2. Kado Dari Rey

7 1 0
                                    

Sinar matahari  menerobos bingkai pintu berwarna coklat karamel,  menampilkan siluet manusia pemalas sedang berjalan layu sembari menggerus permukaan lantai ubin dengan telapak sepatu. Ia Kinara. Gadis imut berbadan jangkung yang hidup bagai replika patung selamat datang di gerbang sekolah. Tak kenal panas, tak tahu hujan, beku tak bergeser barang sesenti. Keliru jika berkata ini tentang kesetiaan, bukan. Ini tentang Kinara, manusia dengan filosofi hidup adalah tentang menerima. Menerima apa saja yang dikatakan takdir. Buat apa memberontak terhadap hal yang tak bisa diubah. Yang terjadi biarlah terjadi.
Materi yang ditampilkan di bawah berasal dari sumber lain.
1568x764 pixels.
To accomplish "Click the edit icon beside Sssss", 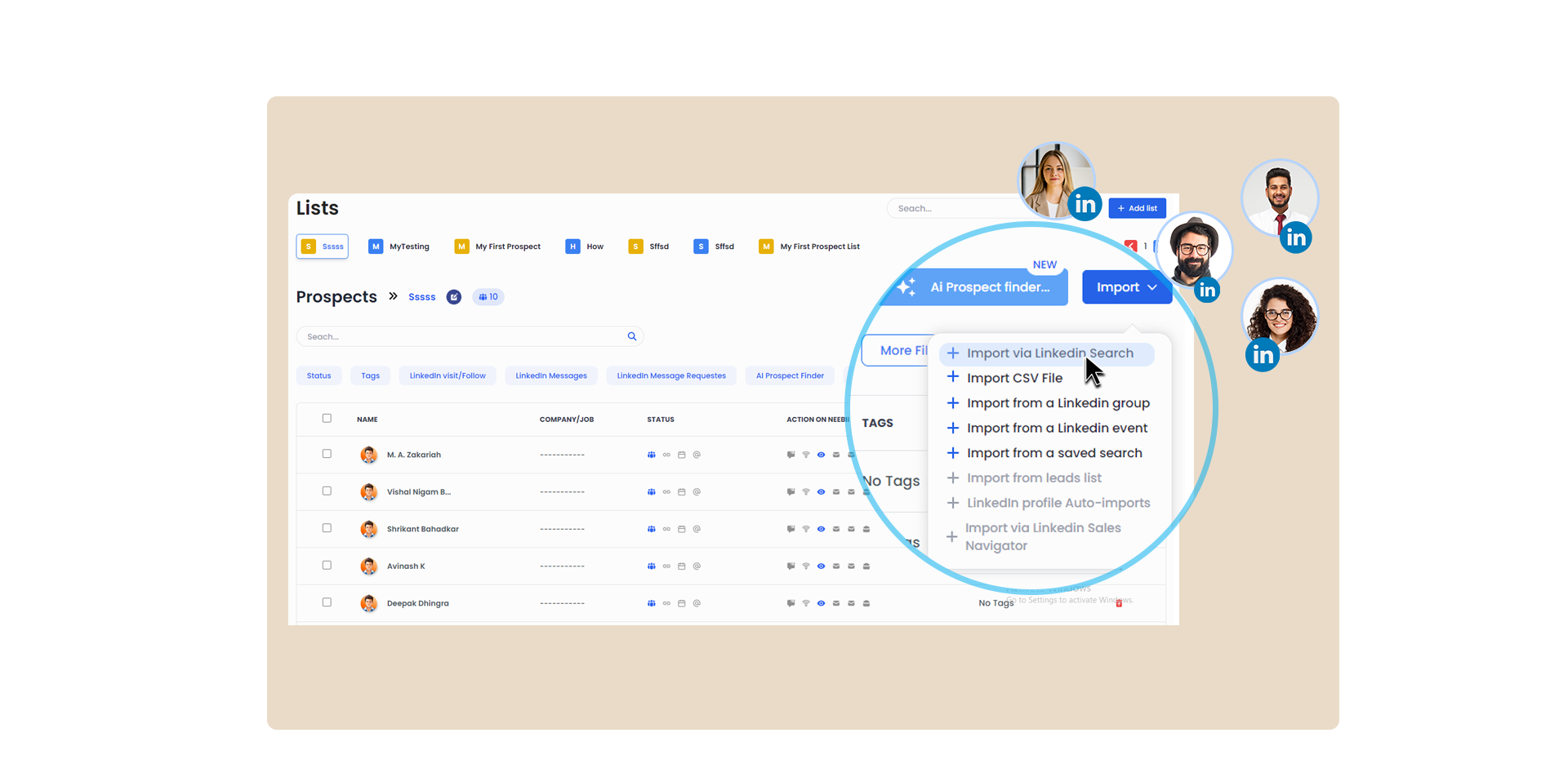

Manusia super cuek itu mendapati kejutan door to door pagi ini. Sembari menguap malas, ia memicingkan mata, memusatkan bola matanya pada sebuah boneka kelinci yang duduk lucu di atas bangku miliknya. Sambil mendesah panjang, ia menghampiri boneka itu.

"Rey ?" Kinara menerawang tulisan kecil di ujung surat berwarna putih tulang. Siapa itu Rey ? 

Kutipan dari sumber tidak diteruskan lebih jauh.